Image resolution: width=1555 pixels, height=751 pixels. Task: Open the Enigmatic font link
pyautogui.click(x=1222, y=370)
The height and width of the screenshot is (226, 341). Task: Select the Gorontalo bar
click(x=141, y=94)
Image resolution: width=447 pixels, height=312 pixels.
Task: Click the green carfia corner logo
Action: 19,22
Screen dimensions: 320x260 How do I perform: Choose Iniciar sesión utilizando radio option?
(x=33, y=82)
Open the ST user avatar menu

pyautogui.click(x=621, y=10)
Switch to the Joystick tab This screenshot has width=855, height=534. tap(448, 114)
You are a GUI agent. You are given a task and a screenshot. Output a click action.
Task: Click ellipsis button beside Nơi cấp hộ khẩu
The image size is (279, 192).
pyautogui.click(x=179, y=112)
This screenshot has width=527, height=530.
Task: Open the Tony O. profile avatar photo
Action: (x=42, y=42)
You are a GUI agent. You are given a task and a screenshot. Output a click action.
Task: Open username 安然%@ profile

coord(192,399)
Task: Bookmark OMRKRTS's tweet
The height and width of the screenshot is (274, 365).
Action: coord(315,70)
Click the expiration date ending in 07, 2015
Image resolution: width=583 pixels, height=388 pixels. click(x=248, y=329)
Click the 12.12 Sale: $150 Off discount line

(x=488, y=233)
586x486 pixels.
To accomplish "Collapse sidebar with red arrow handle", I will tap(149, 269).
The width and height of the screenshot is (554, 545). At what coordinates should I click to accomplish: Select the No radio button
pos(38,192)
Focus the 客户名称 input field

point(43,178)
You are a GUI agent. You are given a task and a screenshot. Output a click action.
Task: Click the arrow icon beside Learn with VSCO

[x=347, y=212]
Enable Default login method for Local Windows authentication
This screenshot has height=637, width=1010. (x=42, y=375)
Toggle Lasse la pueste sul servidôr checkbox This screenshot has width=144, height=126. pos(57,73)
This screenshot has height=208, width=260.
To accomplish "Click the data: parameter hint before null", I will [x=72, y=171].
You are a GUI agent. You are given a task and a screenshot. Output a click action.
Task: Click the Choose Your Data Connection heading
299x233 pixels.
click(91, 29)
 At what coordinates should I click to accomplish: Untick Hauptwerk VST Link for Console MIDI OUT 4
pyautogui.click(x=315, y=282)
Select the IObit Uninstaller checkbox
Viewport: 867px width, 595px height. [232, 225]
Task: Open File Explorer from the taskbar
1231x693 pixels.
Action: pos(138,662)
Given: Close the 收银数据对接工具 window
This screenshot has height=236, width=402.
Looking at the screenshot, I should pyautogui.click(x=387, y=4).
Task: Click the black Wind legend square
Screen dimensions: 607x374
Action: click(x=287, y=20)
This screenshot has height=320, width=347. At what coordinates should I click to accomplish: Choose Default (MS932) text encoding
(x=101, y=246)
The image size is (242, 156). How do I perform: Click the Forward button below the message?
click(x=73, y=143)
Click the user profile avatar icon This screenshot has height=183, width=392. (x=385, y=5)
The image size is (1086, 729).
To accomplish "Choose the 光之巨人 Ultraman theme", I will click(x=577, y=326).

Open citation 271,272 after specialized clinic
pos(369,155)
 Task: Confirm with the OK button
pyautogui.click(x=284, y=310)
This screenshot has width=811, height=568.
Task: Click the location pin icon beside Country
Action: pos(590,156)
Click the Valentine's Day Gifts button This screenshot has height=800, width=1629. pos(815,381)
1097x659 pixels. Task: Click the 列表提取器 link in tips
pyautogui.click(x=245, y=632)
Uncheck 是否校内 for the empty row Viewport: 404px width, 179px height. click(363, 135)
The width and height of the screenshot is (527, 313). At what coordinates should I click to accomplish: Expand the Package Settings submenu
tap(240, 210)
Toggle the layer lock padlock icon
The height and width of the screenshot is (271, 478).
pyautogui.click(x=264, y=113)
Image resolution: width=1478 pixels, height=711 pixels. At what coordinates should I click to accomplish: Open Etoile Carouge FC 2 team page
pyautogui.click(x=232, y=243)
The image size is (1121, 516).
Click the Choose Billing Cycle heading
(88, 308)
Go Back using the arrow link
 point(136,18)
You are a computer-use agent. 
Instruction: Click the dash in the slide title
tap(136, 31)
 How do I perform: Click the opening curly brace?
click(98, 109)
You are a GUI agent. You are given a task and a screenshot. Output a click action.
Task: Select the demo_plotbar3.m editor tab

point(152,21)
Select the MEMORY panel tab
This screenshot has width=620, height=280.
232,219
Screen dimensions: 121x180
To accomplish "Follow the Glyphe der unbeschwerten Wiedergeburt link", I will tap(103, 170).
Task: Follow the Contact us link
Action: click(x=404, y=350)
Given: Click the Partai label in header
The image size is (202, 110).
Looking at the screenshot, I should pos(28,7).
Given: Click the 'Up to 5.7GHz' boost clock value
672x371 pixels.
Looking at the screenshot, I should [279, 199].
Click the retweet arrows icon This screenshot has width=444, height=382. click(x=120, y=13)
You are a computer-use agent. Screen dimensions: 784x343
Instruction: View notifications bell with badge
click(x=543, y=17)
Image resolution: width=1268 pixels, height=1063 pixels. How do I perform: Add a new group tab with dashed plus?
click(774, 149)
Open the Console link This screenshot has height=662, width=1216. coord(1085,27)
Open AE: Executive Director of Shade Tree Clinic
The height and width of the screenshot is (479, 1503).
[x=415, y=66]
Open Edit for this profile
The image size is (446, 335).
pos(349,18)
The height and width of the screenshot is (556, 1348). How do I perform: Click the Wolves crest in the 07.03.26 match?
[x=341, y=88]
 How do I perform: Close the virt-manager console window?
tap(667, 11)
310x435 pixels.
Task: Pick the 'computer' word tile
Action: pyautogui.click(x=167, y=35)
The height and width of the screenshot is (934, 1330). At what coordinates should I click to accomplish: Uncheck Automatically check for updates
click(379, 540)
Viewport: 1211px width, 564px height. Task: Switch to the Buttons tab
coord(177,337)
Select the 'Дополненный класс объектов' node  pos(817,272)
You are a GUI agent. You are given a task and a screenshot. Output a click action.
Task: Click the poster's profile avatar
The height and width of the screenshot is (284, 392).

※ ※ ※

What to do
Print all of the entries exactly as they are written.

Output of the exercise
Image resolution: width=1555 pixels, height=751 pixels. Task: Open the Enigmatic font link
pyautogui.click(x=1222, y=370)
The height and width of the screenshot is (226, 341). Task: Select the Gorontalo bar
click(x=141, y=94)
Image resolution: width=447 pixels, height=312 pixels.
Task: Click the green carfia corner logo
Action: 19,22
Screen dimensions: 320x260 How do I perform: Choose Iniciar sesión utilizando radio option?
(x=33, y=82)
Open the ST user avatar menu

pyautogui.click(x=621, y=10)
Switch to the Joystick tab This screenshot has width=855, height=534. tap(448, 114)
You are a GUI agent. You are given a task and a screenshot. Output a click action.
Task: Click ellipsis button beside Nơi cấp hộ khẩu
The image size is (279, 192).
pyautogui.click(x=179, y=112)
This screenshot has width=527, height=530.
Task: Open the Tony O. profile avatar photo
Action: (x=42, y=42)
You are a GUI agent. You are given a task and a screenshot. Output a click action.
Task: Open username 安然%@ profile

coord(192,399)
Task: Bookmark OMRKRTS's tweet
The height and width of the screenshot is (274, 365).
Action: coord(315,70)
Click the expiration date ending in 07, 2015
Image resolution: width=583 pixels, height=388 pixels. click(x=248, y=329)
Click the 12.12 Sale: $150 Off discount line

(x=488, y=233)
586x486 pixels.
To accomplish "Collapse sidebar with red arrow handle", I will tap(149, 269).
The width and height of the screenshot is (554, 545). At what coordinates should I click to accomplish: Select the No radio button
pos(38,192)
Focus the 客户名称 input field

point(43,178)
You are a GUI agent. You are given a task and a screenshot. Output a click action.
Task: Click the arrow icon beside Learn with VSCO

[x=347, y=212]
Enable Default login method for Local Windows authentication
This screenshot has height=637, width=1010. (x=42, y=375)
Toggle Lasse la pueste sul servidôr checkbox This screenshot has width=144, height=126. pos(57,73)
This screenshot has height=208, width=260.
To accomplish "Click the data: parameter hint before null", I will [x=72, y=171].
You are a GUI agent. You are given a task and a screenshot. Output a click action.
Task: Click the Choose Your Data Connection heading
299x233 pixels.
click(91, 29)
 At what coordinates should I click to accomplish: Untick Hauptwerk VST Link for Console MIDI OUT 4
pyautogui.click(x=315, y=282)
Select the IObit Uninstaller checkbox
Viewport: 867px width, 595px height. [232, 225]
Task: Open File Explorer from the taskbar
1231x693 pixels.
Action: pos(138,662)
Given: Close the 收银数据对接工具 window
This screenshot has height=236, width=402.
Looking at the screenshot, I should pyautogui.click(x=387, y=4).
Task: Click the black Wind legend square
Screen dimensions: 607x374
Action: click(x=287, y=20)
This screenshot has height=320, width=347. At what coordinates should I click to accomplish: Choose Default (MS932) text encoding
(x=101, y=246)
The image size is (242, 156). How do I perform: Click the Forward button below the message?
click(x=73, y=143)
Click the user profile avatar icon This screenshot has height=183, width=392. (x=385, y=5)
The image size is (1086, 729).
To accomplish "Choose the 光之巨人 Ultraman theme", I will click(x=577, y=326).

Open citation 271,272 after specialized clinic
pos(369,155)
 Task: Confirm with the OK button
pyautogui.click(x=284, y=310)
This screenshot has width=811, height=568.
Task: Click the location pin icon beside Country
Action: pos(590,156)
Click the Valentine's Day Gifts button This screenshot has height=800, width=1629. pos(815,381)
1097x659 pixels. Task: Click the 列表提取器 link in tips
pyautogui.click(x=245, y=632)
Uncheck 是否校内 for the empty row Viewport: 404px width, 179px height. click(363, 135)
The width and height of the screenshot is (527, 313). At what coordinates should I click to accomplish: Expand the Package Settings submenu
tap(240, 210)
Toggle the layer lock padlock icon
The height and width of the screenshot is (271, 478).
pyautogui.click(x=264, y=113)
Image resolution: width=1478 pixels, height=711 pixels. At what coordinates should I click to accomplish: Open Etoile Carouge FC 2 team page
pyautogui.click(x=232, y=243)
The image size is (1121, 516).
Click the Choose Billing Cycle heading
(88, 308)
Go Back using the arrow link
 point(136,18)
You are a computer-use agent. 
Instruction: Click the dash in the slide title
tap(136, 31)
 How do I perform: Click the opening curly brace?
click(98, 109)
You are a GUI agent. You are given a task and a screenshot. Output a click action.
Task: Select the demo_plotbar3.m editor tab

point(152,21)
Select the MEMORY panel tab
This screenshot has width=620, height=280.
232,219
Screen dimensions: 121x180
To accomplish "Follow the Glyphe der unbeschwerten Wiedergeburt link", I will tap(103, 170).
Task: Follow the Contact us link
Action: click(x=404, y=350)
Given: Click the Partai label in header
The image size is (202, 110).
Looking at the screenshot, I should pos(28,7).
Given: Click the 'Up to 5.7GHz' boost clock value
672x371 pixels.
Looking at the screenshot, I should [279, 199].
Click the retweet arrows icon This screenshot has width=444, height=382. click(x=120, y=13)
You are a computer-use agent. Screen dimensions: 784x343
Instruction: View notifications bell with badge
click(x=543, y=17)
Image resolution: width=1268 pixels, height=1063 pixels. How do I perform: Add a new group tab with dashed plus?
click(774, 149)
Open the Console link This screenshot has height=662, width=1216. coord(1085,27)
Open AE: Executive Director of Shade Tree Clinic
The height and width of the screenshot is (479, 1503).
[x=415, y=66]
Open Edit for this profile
The image size is (446, 335).
pos(349,18)
The height and width of the screenshot is (556, 1348). How do I perform: Click the Wolves crest in the 07.03.26 match?
[x=341, y=88]
 How do I perform: Close the virt-manager console window?
tap(667, 11)
310x435 pixels.
Task: Pick the 'computer' word tile
Action: pyautogui.click(x=167, y=35)
The height and width of the screenshot is (934, 1330). At what coordinates should I click to accomplish: Uncheck Automatically check for updates
click(379, 540)
Viewport: 1211px width, 564px height. Task: Switch to the Buttons tab
coord(177,337)
Select the 'Дополненный класс объектов' node  pos(817,272)
You are a GUI agent. You are given a task and a screenshot. Output a click action.
Task: Click the poster's profile avatar
The height and width of the screenshot is (284, 392).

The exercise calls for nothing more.